I’ve been ignoring this blog for the past few months–but summer simply is not the time for writing. Of course, saying that goes contrary to all the advice of professional and academic writers the world over, those who want you to be always writing, always working on the next thing, always keeping those skills sharp. You must set a time every day in which you do nothing but write, because, as Flannery O’Connor said, even if she was doing nothing but staring at a blank sheet of paper, at least she was there in front of the paper should an idea hit.
And it’s not bad advice–no, it’s a good way to build up those skills, because if you want to become good at anything, you do have to make time for the practice. But such advice is often not sold as a means of building up the necessary muscles but as what you simply must do if you want to be a writer. The practice is sold as the component of identity, for people set great store in being writers. In fact, I have a friend who has the word “writer” tattooed onto the inside of her arm as a constant reminder to herself that she is a writer and must always strive onwards and upwards in the writing field. One can hear the little fish Dori singing, “Just keep writing….”
But the thing is, my friend is also a wife and mother, yet she has neither of those two words tattooed on her arms, even though those identities seem to rank fairly prominently in her life. And that’s the truth, isn’t it? The truth that none of us can be summarized in these little identity markers that reduce us to but one thing: writer, believer, terrorist, etc. At the end of Desperado, the mariachi recalls that everyone he has ever killed has been someone’s son, someone’s husband, someone’s father. We are multi-dimensional figures, but too many of us buy this idea that practice must equate to essence somehow.
It took me a long time, growing up as someone defining himself by attention to “higher things,” to appreciate the world and the work around me, to value what might be created with the hands as much as the products of my “pure brain.” As I near middle-age, my thoughts are not turning toward the heavens but rather toward this very earth, which is why I can say that summer, for me, is not the time for writing. During summer, there is life in abundance outside these doors–though, admittedly, some of it needs to be removed from my garden squares–and so much to do, days that begin at dawn and end at dusk but with everything in between, and if you have a good wife like I do, maybe’s she’s gone and got, for you to enjoy after all the work is done, a bottle of that un-aged corn whiskey which is so good at soothing the muscles, you just gotta ice it down a bit, and all the better for the fact that she turns her nose up at something so unrefined and won’t drink it herself (more for me). And after all, I spend my weekday nine-to-five in front of a computer, and it’s healthy to have days so radically different from one’s employment.

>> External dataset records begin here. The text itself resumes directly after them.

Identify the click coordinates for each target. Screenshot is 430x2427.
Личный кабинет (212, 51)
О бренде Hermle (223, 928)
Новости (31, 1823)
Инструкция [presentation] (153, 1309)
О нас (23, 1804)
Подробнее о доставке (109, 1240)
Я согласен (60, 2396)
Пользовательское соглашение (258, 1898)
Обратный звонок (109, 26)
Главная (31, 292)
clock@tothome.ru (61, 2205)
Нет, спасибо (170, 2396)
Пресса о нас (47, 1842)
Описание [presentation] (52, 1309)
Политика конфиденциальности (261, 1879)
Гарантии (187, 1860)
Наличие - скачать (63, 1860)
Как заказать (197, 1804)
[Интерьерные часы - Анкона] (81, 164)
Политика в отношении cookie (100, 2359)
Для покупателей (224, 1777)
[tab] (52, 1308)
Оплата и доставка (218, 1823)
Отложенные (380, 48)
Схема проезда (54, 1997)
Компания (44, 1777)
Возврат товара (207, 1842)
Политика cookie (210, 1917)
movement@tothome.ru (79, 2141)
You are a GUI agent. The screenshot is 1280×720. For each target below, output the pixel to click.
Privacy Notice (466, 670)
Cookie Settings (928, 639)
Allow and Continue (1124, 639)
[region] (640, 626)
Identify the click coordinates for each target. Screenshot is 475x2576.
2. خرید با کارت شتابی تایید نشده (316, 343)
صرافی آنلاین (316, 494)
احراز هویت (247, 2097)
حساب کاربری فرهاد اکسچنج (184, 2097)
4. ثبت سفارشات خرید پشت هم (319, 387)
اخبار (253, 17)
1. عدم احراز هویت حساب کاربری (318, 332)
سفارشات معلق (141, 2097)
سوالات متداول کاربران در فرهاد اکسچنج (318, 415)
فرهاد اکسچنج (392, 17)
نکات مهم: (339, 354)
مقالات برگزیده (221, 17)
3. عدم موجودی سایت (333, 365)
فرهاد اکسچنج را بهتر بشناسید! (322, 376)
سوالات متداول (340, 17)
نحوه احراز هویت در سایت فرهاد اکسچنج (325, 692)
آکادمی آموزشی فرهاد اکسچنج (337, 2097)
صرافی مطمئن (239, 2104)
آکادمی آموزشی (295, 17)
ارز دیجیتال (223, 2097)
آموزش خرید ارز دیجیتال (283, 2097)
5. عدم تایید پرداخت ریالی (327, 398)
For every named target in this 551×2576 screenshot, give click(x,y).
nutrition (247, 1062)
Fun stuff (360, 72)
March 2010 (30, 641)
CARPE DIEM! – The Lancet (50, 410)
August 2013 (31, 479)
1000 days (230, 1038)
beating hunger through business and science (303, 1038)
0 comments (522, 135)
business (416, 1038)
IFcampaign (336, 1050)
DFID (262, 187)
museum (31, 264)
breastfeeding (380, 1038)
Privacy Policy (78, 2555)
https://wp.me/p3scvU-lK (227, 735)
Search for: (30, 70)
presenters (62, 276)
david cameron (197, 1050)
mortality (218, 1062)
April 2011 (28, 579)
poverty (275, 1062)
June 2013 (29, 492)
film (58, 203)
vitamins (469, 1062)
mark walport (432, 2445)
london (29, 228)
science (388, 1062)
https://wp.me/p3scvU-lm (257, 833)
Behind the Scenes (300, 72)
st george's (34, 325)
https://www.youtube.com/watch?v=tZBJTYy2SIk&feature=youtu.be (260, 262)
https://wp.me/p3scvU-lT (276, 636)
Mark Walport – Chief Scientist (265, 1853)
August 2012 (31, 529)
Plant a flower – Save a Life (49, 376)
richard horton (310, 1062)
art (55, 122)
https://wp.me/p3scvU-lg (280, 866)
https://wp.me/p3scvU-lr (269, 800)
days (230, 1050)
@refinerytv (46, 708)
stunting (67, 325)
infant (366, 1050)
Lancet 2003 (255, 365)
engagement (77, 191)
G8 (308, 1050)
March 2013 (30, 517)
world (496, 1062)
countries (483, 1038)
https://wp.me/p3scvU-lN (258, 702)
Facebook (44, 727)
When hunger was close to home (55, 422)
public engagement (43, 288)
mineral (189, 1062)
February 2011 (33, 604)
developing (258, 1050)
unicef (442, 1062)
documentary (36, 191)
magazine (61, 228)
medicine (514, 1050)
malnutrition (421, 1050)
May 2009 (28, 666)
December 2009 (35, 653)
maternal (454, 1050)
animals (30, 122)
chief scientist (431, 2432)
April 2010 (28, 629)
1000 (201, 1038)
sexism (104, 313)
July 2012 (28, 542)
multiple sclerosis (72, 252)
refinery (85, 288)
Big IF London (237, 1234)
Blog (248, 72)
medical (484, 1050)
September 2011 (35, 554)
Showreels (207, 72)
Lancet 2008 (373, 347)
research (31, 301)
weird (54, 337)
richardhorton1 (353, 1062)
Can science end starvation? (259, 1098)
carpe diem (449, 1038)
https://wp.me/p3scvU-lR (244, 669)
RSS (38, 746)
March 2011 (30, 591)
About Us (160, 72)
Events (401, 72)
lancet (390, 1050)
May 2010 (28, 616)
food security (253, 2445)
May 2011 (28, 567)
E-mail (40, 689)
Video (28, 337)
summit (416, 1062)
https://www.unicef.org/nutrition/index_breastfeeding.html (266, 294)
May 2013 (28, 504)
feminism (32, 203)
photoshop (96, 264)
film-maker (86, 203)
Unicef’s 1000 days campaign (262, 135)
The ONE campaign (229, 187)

But as the world twists toward autumn, we can risk being contemplative again–there is, surprisingly, some time for that. We start to batten down the hatches in the anticipation of winter and read and think and let our mind wander. If you truly want to live seasonally, then maybe it’s a matter of doing more than just buying the right things at farmers’ market. Maybe it’s also about saving the measure of our thinking for the right season, too, and letting our bodies feel their full flower and power while the sun reigns its longest days in the sky and then settling down for those dark months. It’s just a thought–a thought I can afford to spare now that it’s late October.